* **PROBLEM DETAILS**
Repeat exactly each line of the data provided below.

(RECORDS SUPPLIED Opens)

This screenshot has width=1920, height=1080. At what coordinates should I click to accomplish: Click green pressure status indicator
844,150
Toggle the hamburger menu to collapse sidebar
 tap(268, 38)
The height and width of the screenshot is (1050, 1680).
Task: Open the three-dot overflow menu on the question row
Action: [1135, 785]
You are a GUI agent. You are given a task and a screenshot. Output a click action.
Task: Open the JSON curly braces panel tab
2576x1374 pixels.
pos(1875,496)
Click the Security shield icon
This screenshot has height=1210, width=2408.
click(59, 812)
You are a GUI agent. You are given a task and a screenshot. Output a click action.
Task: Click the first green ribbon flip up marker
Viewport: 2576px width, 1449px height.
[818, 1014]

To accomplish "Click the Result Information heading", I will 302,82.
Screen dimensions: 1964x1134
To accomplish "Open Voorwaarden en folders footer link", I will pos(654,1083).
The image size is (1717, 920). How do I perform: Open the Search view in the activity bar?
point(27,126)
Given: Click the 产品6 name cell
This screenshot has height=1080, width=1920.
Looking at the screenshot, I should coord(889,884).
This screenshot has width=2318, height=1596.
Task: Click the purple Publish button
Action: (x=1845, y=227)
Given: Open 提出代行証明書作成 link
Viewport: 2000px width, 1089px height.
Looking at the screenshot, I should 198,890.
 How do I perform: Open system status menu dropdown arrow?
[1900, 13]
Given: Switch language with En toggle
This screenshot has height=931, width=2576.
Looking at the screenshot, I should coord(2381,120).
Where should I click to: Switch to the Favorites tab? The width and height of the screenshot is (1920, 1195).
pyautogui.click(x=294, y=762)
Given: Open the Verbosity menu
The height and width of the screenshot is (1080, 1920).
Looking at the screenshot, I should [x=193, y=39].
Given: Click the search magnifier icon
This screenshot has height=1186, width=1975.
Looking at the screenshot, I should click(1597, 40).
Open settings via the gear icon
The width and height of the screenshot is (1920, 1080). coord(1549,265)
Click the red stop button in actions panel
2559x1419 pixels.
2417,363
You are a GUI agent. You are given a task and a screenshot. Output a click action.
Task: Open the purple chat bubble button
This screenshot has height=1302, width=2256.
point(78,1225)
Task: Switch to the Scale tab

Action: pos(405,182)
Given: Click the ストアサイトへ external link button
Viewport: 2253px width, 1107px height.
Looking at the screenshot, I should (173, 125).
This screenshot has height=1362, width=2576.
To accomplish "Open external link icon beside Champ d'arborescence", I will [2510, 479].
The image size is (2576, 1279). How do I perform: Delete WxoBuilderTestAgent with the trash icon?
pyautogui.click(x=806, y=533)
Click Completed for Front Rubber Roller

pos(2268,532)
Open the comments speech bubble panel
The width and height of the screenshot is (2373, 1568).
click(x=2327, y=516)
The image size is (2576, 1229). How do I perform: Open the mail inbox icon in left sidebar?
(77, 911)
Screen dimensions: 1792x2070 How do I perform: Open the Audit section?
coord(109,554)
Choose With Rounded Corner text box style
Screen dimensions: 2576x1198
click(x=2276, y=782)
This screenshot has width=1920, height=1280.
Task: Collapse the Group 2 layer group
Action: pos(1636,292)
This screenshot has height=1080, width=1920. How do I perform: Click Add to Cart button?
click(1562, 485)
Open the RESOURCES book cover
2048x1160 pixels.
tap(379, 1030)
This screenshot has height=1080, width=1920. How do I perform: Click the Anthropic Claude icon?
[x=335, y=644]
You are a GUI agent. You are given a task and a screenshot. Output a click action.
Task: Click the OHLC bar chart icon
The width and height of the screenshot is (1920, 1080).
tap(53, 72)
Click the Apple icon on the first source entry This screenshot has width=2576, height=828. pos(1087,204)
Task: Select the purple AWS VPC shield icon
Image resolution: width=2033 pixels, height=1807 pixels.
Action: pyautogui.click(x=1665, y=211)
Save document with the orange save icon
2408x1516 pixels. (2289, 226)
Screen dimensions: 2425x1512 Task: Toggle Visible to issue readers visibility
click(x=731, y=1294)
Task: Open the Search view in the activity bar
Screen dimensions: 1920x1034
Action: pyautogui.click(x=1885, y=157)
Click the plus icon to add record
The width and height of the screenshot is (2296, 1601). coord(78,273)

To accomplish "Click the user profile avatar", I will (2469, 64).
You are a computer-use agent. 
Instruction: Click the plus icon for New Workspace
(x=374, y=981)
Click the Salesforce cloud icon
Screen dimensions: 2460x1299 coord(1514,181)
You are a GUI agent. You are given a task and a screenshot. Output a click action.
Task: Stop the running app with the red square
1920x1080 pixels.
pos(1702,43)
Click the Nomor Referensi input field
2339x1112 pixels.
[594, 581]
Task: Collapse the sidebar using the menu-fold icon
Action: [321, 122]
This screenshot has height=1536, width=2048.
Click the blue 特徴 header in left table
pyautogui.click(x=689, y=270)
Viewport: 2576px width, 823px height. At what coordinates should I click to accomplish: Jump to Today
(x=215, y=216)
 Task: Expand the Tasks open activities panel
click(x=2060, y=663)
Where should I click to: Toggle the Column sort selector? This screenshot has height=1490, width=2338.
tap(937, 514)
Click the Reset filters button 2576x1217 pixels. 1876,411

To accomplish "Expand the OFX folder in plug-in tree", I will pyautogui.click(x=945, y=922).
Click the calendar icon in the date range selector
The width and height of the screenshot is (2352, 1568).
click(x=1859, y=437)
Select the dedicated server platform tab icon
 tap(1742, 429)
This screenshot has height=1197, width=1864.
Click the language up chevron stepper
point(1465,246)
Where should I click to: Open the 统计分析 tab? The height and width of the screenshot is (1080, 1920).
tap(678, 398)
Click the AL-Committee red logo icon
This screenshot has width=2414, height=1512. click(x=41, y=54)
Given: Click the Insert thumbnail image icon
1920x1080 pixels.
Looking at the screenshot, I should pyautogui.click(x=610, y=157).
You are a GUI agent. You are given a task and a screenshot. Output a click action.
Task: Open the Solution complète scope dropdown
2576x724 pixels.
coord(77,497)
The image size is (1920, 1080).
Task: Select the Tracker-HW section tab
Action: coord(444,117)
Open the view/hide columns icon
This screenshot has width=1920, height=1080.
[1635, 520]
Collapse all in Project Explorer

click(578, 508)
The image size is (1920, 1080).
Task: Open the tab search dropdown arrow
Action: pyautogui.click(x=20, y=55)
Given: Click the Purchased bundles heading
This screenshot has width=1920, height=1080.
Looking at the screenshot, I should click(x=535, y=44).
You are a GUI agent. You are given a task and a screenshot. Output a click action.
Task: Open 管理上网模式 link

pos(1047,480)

(RECORDS SUPPLIED Closes)

* **RESPONSE AREA**
This screenshot has width=1920, height=1080. At what coordinates should I click to accomplish: Click green pressure status indicator
844,150
Toggle the hamburger menu to collapse sidebar
 tap(268, 38)
The height and width of the screenshot is (1050, 1680).
Task: Open the three-dot overflow menu on the question row
Action: [1135, 785]
You are a GUI agent. You are given a task and a screenshot. Output a click action.
Task: Open the JSON curly braces panel tab
2576x1374 pixels.
pos(1875,496)
Click the Security shield icon
This screenshot has height=1210, width=2408.
click(59, 812)
You are a GUI agent. You are given a task and a screenshot. Output a click action.
Task: Click the first green ribbon flip up marker
Viewport: 2576px width, 1449px height.
[818, 1014]

To accomplish "Click the Result Information heading", I will 302,82.
Screen dimensions: 1964x1134
To accomplish "Open Voorwaarden en folders footer link", I will pos(654,1083).
The image size is (1717, 920). How do I perform: Open the Search view in the activity bar?
point(27,126)
Given: Click the 产品6 name cell
This screenshot has height=1080, width=1920.
Looking at the screenshot, I should coord(889,884).
This screenshot has width=2318, height=1596.
Task: Click the purple Publish button
Action: (x=1845, y=227)
Given: Open 提出代行証明書作成 link
Viewport: 2000px width, 1089px height.
Looking at the screenshot, I should 198,890.
 How do I perform: Open system status menu dropdown arrow?
[1900, 13]
Given: Switch language with En toggle
This screenshot has height=931, width=2576.
Looking at the screenshot, I should coord(2381,120).
Where should I click to: Switch to the Favorites tab? The width and height of the screenshot is (1920, 1195).
pyautogui.click(x=294, y=762)
Given: Open the Verbosity menu
The height and width of the screenshot is (1080, 1920).
Looking at the screenshot, I should [x=193, y=39].
Given: Click the search magnifier icon
This screenshot has height=1186, width=1975.
Looking at the screenshot, I should click(1597, 40).
Open settings via the gear icon
The width and height of the screenshot is (1920, 1080). coord(1549,265)
Click the red stop button in actions panel
2559x1419 pixels.
2417,363
You are a GUI agent. You are given a task and a screenshot. Output a click action.
Task: Open the purple chat bubble button
This screenshot has height=1302, width=2256.
point(78,1225)
Task: Switch to the Scale tab

Action: pos(405,182)
Given: Click the ストアサイトへ external link button
Viewport: 2253px width, 1107px height.
Looking at the screenshot, I should (173, 125).
This screenshot has height=1362, width=2576.
To accomplish "Open external link icon beside Champ d'arborescence", I will [2510, 479].
The image size is (2576, 1279). How do I perform: Delete WxoBuilderTestAgent with the trash icon?
pyautogui.click(x=806, y=533)
Click Completed for Front Rubber Roller

pos(2268,532)
Open the comments speech bubble panel
The width and height of the screenshot is (2373, 1568).
click(x=2327, y=516)
The image size is (2576, 1229). How do I perform: Open the mail inbox icon in left sidebar?
(77, 911)
Screen dimensions: 1792x2070 How do I perform: Open the Audit section?
coord(109,554)
Choose With Rounded Corner text box style
Screen dimensions: 2576x1198
click(x=2276, y=782)
This screenshot has width=1920, height=1280.
Task: Collapse the Group 2 layer group
Action: pos(1636,292)
This screenshot has height=1080, width=1920. How do I perform: Click Add to Cart button?
click(1562, 485)
Open the RESOURCES book cover
2048x1160 pixels.
tap(379, 1030)
This screenshot has height=1080, width=1920. How do I perform: Click the Anthropic Claude icon?
[x=335, y=644]
You are a GUI agent. You are given a task and a screenshot. Output a click action.
Task: Click the OHLC bar chart icon
The width and height of the screenshot is (1920, 1080).
tap(53, 72)
Click the Apple icon on the first source entry This screenshot has width=2576, height=828. pos(1087,204)
Task: Select the purple AWS VPC shield icon
Image resolution: width=2033 pixels, height=1807 pixels.
Action: pyautogui.click(x=1665, y=211)
Save document with the orange save icon
2408x1516 pixels. (2289, 226)
Screen dimensions: 2425x1512 Task: Toggle Visible to issue readers visibility
click(x=731, y=1294)
Task: Open the Search view in the activity bar
Screen dimensions: 1920x1034
Action: pyautogui.click(x=1885, y=157)
Click the plus icon to add record
The width and height of the screenshot is (2296, 1601). coord(78,273)

To accomplish "Click the user profile avatar", I will (2469, 64).
You are a computer-use agent. 
Instruction: Click the plus icon for New Workspace
(x=374, y=981)
Click the Salesforce cloud icon
Screen dimensions: 2460x1299 coord(1514,181)
You are a GUI agent. You are given a task and a screenshot. Output a click action.
Task: Stop the running app with the red square
1920x1080 pixels.
pos(1702,43)
Click the Nomor Referensi input field
2339x1112 pixels.
[594, 581]
Task: Collapse the sidebar using the menu-fold icon
Action: [321, 122]
This screenshot has height=1536, width=2048.
Click the blue 特徴 header in left table
pyautogui.click(x=689, y=270)
Viewport: 2576px width, 823px height. At what coordinates should I click to accomplish: Jump to Today
(x=215, y=216)
 Task: Expand the Tasks open activities panel
click(x=2060, y=663)
Where should I click to: Toggle the Column sort selector? This screenshot has height=1490, width=2338.
tap(937, 514)
Click the Reset filters button 2576x1217 pixels. 1876,411

To accomplish "Expand the OFX folder in plug-in tree", I will pyautogui.click(x=945, y=922).
Click the calendar icon in the date range selector
The width and height of the screenshot is (2352, 1568).
click(x=1859, y=437)
Select the dedicated server platform tab icon
 tap(1742, 429)
This screenshot has height=1197, width=1864.
Click the language up chevron stepper
point(1465,246)
Where should I click to: Open the 统计分析 tab? The height and width of the screenshot is (1080, 1920).
tap(678, 398)
Click the AL-Committee red logo icon
This screenshot has width=2414, height=1512. click(x=41, y=54)
Given: Click the Insert thumbnail image icon
1920x1080 pixels.
Looking at the screenshot, I should pyautogui.click(x=610, y=157).
You are a GUI agent. You are given a task and a screenshot. Output a click action.
Task: Open the Solution complète scope dropdown
2576x724 pixels.
coord(77,497)
The image size is (1920, 1080).
Task: Select the Tracker-HW section tab
Action: coord(444,117)
Open the view/hide columns icon
This screenshot has width=1920, height=1080.
[1635, 520]
Collapse all in Project Explorer

click(578, 508)
The image size is (1920, 1080).
Task: Open the tab search dropdown arrow
Action: pyautogui.click(x=20, y=55)
Given: Click the Purchased bundles heading
This screenshot has width=1920, height=1080.
Looking at the screenshot, I should click(x=535, y=44).
You are a GUI agent. You are given a task and a screenshot. Output a click action.
Task: Open 管理上网模式 link

pos(1047,480)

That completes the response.